▶ RECORDS TO PROCESS:

________________________

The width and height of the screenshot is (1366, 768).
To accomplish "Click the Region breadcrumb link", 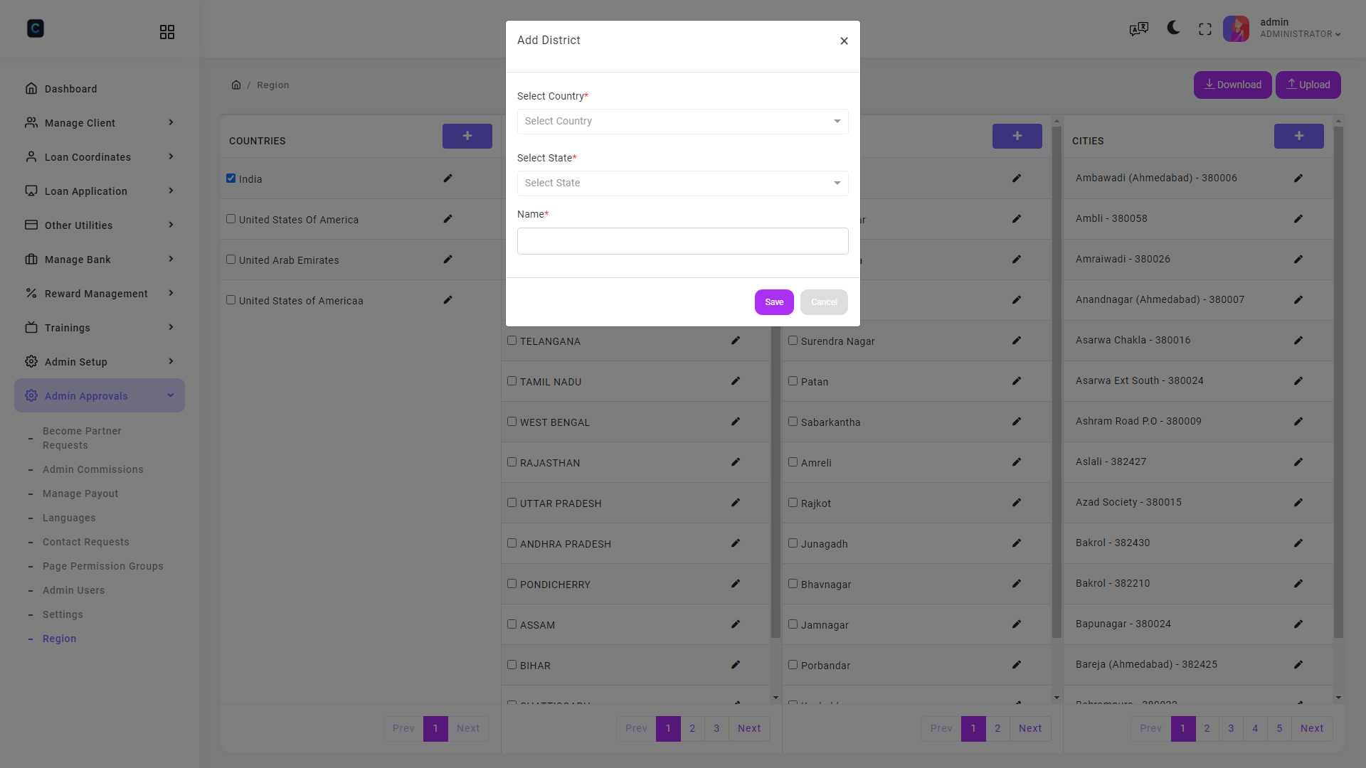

________________________

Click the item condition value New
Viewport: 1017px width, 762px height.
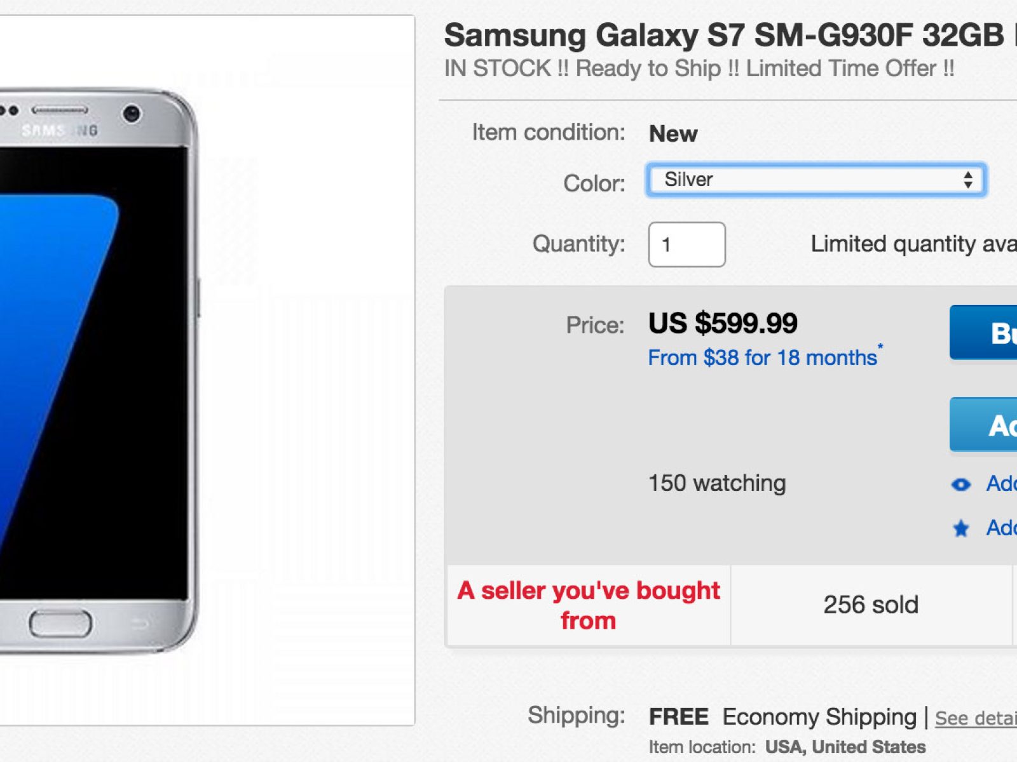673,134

________________________

▶ WHAT THE EXERCISE ASKS:
Give again, exactly as written above, every line from the one holding "The width and" to the one holding "the Region breadcrumb", with both ends kept and the pictures left out.

▶ WRITTEN REPLY:
The width and height of the screenshot is (1366, 768).
To accomplish "Click the Region breadcrumb link", 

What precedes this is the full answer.